Gakharia’s Party to Take Up Parliament Seats, Ending Yearlong Boycott
Former Prime Minister Giorgi Gakharia’s opposition For Georgia party members will take their seats in Parliament, ending a nearly yearlong boycott, party member Giorgi Sharashidze announced at a briefing on October 20.
The end of the parliamentary boycott comes after Georgian Dream MPs, sitting alone in the one-party legislature since the disputed October 26, 2024, elections, approved the credentials of twelve new For Georgia members in September, following the termination of the initial twelve members’ mandates in July due to the continued boycott.
“Unfortunately, we have to admit that this form of political protest,” Sharashidze said of the parliamentary boycott, “failed to stop Georgian Dream’s machinery of evil and to prevent the de facto government from making decisions harmful to the country such as halting Georgia’s European integration, adopting anti-democratic and rights-violating laws, tightening the autocratic regime, using violence against peaceful citizens, stealing free and fair elections, and committing many other criminal, anti-national and anti-state acts.”
“The parliamentary boycott, which evolved into a boycott of the entire political process,” Sharashidze claimed, “effectively removed the opposition from the political arena.” He added, “As a result, Georgian Dream was able to act very quickly, without any resistance, and further entrench authoritarianism, which led us to the October 4 provocation,” he added, referring to the unrest in Tbilisi on local election day.
He said the party blames no one but itself for failing, after the October 26 general elections, to convince the opposition and the public that the revoking of the parliamentary mandates was a “mistake,” adding, “Today we no longer intend to remain captive to our own mistakes or to illusions.”
Citing, among other things, what he described as “irresponsible” and “provocative” events on October 4 – which, he said, gave Georgian Dream a chance to “justify tightening authoritarianism ” – as well as the new laws restricting protests and the imprisonment of demonstrators, he said, “We have to admit that removing the opposition from the political arena left people defenseless in the face of the regime.”

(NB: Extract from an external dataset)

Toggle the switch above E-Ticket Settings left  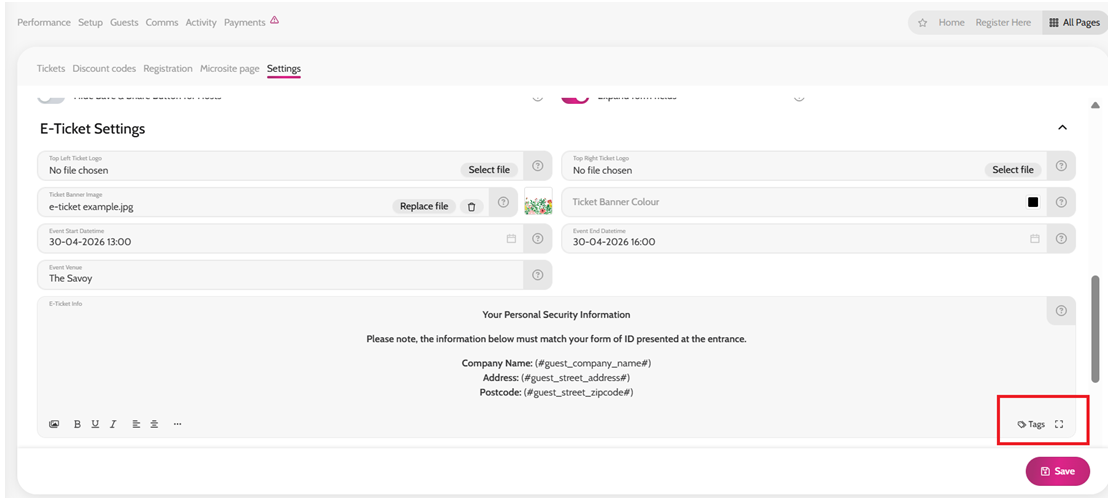51,98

“That is why our main goal is to fight for the survival of free thought. There is another truth in this country, and we must bring that truth to light,” he said, adding, “We are therefore beginning the process of returning all political instruments and platforms intended for the people back to the service of the people, because Georgia’s representative bodies – municipal councils at the local level and Parliament at the national level – do not belong to Georgian Dream, but solely to the Georgian people.”
He said that refusing to use the platforms of local councils and Parliament is “not only a mistake, but also a crime against the country and its people,” adding, “The voice of Georgian citizens and dissenting opinions must be heard in the Parliament of Georgia.”
“It is time to respond to lies with truth, and to the language of hatred and hostility with wise, calm, measured, and consistent steps,” Sharashidze concluded.
The party leader, Giorgi Gakharia, who is in exile due to two ongoing investigations into his 2019 tenure as interior minister, said as the GD Parliament’s fall session reconvened that the parliamentary boycott was a “mistake.” Following his remarks, and amid the party’s unwillingness to boycott local elections, several members quit the party.
The former prime minister’s party, one of four opposition groups to clear the 5% threshold in the disputed 2024 parliamentary elections, had joined the opposition’s boycott of the one-party legislature but, unlike the other three alliances, stopped short of formally renouncing its mandates.
Unlike other mainstream opposition groups, For Georgia also ran in the October 4 local elections in cooperation with another major opposition group, Lelo/Strong Georgia, which remains in a parliamentary boycott after the Georgian Dream Parliament terminated its mandates following the party’s decision to revoke them. Gakharia’s For Georgia did not take that step, leaving the door open to enter Parliament if it changed its mind.